4 Approaches to Improve ASC Profits Now
The panel consisted of Chris Swing, chief financial officer of Vantage Technology; Amy Sinder, administrator of CBC Surgery Center; Lilliana Lehmann, administrator of Hallandale Outpatient Surgical Center; and Brian Brown, regional vice president of Meridian Surgical Partners.
Here are the four of the biggest factors the panel identified as affecting ASC profits.
1. Staffing costs. Ms. Sinder recommends hiring all flex staff and capping fulltime employees at 32 hours per week. This will drive staffing costs down without deterring quality employees; the really qualified nurses like time flexibility and working without being on-call, she said.
2. Supply costs. Don’t buy supplies to just put them in storage, Ms. Lehmann said. Meet with vendors regularly and purchase as many supplies on consignment as possible. Group purchasing organizations can also help keep supply costs down.
Think outside of the box, Mr. Brown said. Tactics such as direct purchasing can cut out unnecessary sales representatives without infringing upon physician preference. He also recommends putting the prices of supplies on the table so physicians can be more aware of the monetary choices they are making. “A physician may hold off on preemptively opening a supply if he or she visually sees how much the item costs,” Mr. Brown said.

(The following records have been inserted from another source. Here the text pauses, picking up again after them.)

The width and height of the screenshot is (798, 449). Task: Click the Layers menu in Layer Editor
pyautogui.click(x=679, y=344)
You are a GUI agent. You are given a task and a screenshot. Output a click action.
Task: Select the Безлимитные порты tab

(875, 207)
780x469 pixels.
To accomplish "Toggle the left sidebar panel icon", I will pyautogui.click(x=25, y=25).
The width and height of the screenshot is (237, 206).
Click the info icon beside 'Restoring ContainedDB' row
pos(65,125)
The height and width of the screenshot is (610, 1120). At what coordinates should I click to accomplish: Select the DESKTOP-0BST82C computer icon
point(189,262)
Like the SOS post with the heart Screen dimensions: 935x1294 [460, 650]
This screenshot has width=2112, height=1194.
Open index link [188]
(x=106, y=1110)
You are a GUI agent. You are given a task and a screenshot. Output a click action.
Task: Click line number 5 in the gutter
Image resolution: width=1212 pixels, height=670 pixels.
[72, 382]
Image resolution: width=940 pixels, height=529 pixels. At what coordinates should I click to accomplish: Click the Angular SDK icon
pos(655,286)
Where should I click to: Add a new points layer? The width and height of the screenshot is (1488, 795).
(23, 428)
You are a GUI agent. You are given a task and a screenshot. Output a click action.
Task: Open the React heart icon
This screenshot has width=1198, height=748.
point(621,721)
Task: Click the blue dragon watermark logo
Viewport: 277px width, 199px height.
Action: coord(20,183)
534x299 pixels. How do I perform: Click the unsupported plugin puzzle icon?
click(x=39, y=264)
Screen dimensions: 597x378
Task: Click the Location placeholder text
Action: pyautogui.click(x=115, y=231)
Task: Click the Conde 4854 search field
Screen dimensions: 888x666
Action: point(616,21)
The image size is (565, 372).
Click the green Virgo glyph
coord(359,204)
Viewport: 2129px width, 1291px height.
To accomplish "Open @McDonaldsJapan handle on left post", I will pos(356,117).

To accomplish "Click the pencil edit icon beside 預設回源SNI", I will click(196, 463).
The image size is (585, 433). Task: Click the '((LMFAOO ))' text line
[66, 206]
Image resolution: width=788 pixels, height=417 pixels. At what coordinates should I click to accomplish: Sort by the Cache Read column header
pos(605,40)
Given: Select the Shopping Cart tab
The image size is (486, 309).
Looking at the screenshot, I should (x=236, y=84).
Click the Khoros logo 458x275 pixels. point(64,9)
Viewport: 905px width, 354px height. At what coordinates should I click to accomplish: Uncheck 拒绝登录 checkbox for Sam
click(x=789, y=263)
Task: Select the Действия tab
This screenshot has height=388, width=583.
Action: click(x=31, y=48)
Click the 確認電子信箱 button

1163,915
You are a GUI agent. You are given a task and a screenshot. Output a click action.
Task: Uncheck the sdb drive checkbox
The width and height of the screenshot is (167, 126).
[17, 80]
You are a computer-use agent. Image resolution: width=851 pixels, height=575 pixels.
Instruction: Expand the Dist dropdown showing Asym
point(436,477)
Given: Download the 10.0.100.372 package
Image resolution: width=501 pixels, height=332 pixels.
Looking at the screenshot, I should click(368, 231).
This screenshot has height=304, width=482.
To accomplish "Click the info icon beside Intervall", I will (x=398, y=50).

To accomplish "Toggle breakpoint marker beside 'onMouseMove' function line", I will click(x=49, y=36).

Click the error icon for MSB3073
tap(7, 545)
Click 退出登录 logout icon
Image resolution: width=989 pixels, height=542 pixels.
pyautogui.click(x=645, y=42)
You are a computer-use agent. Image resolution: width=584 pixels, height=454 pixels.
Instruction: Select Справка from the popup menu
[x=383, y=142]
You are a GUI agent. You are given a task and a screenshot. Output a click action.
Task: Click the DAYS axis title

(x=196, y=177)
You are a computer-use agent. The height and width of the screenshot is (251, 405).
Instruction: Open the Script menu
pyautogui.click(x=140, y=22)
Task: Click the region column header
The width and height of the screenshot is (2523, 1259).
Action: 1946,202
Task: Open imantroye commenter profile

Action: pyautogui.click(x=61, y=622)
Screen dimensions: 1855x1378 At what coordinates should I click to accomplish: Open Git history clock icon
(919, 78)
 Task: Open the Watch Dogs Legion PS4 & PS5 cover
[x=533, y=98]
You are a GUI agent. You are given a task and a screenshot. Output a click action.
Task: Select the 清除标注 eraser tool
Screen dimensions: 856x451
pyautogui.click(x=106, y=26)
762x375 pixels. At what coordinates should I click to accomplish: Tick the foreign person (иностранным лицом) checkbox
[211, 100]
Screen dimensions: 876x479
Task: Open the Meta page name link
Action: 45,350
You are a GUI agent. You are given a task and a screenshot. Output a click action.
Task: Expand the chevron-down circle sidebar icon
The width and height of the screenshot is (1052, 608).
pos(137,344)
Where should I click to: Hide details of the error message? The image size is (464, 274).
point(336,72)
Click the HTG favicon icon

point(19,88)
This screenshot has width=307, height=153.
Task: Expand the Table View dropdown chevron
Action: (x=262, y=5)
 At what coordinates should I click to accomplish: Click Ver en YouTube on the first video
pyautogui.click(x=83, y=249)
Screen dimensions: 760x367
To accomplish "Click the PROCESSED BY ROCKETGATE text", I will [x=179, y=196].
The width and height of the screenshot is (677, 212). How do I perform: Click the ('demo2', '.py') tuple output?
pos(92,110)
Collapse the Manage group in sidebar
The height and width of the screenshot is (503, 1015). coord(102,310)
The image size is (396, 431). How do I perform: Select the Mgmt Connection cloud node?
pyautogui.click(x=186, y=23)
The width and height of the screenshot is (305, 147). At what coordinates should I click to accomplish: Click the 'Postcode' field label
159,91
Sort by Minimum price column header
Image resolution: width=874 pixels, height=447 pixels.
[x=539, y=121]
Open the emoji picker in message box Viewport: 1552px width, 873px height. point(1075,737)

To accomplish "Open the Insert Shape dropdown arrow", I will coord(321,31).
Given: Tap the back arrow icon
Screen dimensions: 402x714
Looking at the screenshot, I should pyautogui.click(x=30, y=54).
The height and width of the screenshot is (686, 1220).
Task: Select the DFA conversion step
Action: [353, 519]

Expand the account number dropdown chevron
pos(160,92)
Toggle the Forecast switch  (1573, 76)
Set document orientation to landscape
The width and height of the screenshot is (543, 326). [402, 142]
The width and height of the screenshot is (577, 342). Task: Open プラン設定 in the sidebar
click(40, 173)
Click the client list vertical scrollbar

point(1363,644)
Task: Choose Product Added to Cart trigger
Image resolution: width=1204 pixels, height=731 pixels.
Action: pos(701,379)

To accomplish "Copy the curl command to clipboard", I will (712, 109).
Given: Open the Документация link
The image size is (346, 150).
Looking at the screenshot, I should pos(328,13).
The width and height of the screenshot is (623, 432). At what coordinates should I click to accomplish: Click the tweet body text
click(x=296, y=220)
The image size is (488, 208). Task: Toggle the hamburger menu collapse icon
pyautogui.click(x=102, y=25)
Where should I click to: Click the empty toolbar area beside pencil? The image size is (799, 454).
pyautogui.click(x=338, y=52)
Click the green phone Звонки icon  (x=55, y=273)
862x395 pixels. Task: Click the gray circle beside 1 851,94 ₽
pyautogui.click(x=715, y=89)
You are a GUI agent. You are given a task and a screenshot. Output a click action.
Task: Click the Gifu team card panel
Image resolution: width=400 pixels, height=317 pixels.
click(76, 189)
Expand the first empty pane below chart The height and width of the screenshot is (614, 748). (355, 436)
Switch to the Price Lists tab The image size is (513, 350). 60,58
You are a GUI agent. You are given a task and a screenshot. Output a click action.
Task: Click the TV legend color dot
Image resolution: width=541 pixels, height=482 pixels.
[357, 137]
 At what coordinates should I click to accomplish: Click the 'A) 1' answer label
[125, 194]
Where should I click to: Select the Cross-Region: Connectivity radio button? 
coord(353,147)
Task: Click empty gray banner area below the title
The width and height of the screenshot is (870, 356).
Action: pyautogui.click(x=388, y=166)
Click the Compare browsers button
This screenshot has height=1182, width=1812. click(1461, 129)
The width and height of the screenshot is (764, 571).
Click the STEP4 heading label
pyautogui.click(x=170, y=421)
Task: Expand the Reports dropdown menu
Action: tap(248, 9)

3. Cost-conscious culture. Put the expectation to every person in the organization to improve in efficiency, which will lead to ultimate cost savings, Mr. Swing said. “I truly believe you will find people within your organizations who talks about business and has the ability to dream,” he said. “You need them to help combat that person who doesn’t like change.”
4. Physician participation. Physicians can have a dramatic impact on the costs of a surgery center, and they are crucial to a successful center. However, most physicians don’t know what something costs, Mr. Swing says. It’s not their job. Work to get physicians to buy into the your attempts to save money.
“Resistance to change is hard to break through,” Mr. Brown said. “If you try to do it on your own without physicians, you will meet resistance. Get them in on the front end of the change.”